Aim of the task —
Make a verbatim copy of all the records. Skip every image.

:: Dataset entries ::

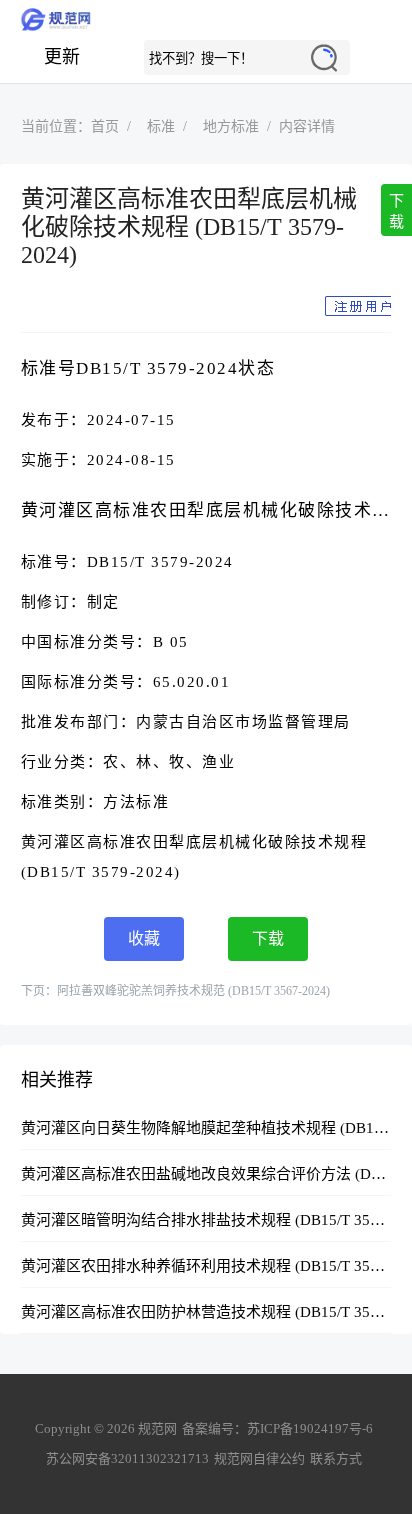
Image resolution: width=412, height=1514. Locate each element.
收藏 (144, 938)
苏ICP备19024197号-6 (310, 1428)
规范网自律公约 (259, 1458)
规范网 (206, 20)
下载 (396, 211)
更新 (62, 57)
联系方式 (336, 1458)
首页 (105, 126)
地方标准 (231, 126)
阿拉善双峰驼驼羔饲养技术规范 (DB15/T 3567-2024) (193, 991)
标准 (161, 126)
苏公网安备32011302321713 (127, 1458)
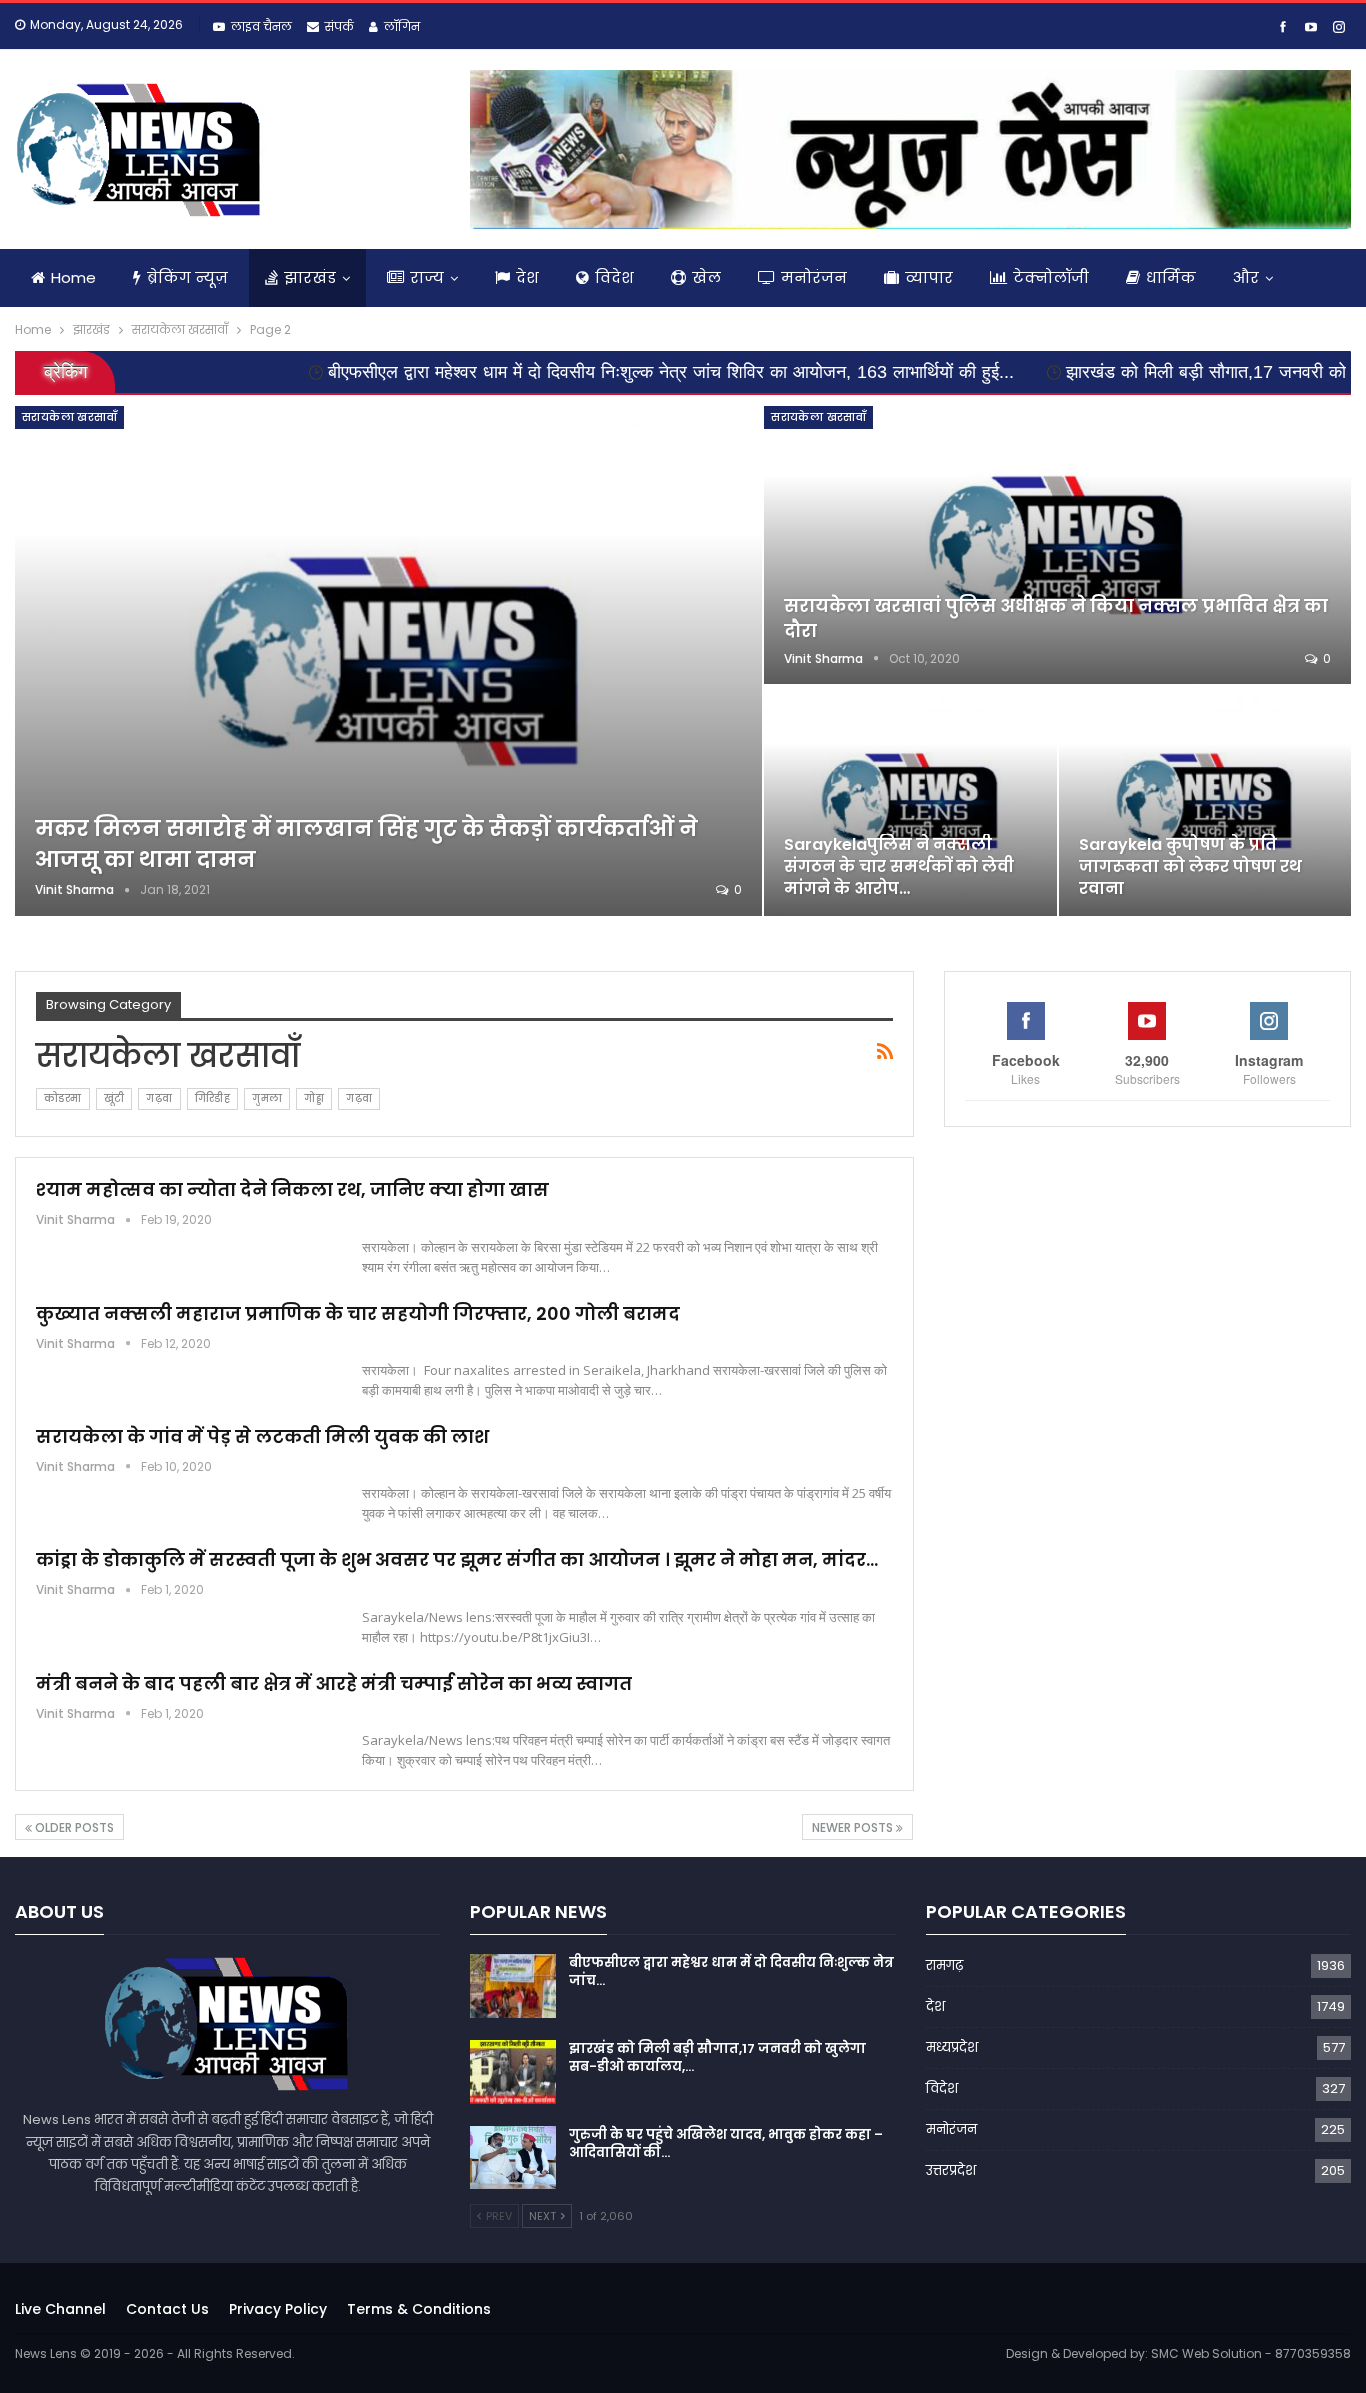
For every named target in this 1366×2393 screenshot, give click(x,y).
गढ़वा (159, 1098)
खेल (706, 277)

:::

Solution to this exercise —
Image resolution: width=412, height=1514. Locate each element.
收藏 (144, 938)
苏ICP备19024197号-6 (310, 1428)
规范网自律公约 (259, 1458)
规范网 (206, 20)
下载 (396, 211)
更新 (62, 57)
联系方式 (336, 1458)
首页 (105, 126)
地方标准 (231, 126)
阿拉善双峰驼驼羔饲养技术规范 (DB15/T 3567-2024) (193, 991)
标准 (161, 126)
苏公网安备32011302321713 (127, 1458)
For every named target in this 1366×2393 screenshot, give click(x,y).
गढ़वा (159, 1098)
खेल (706, 277)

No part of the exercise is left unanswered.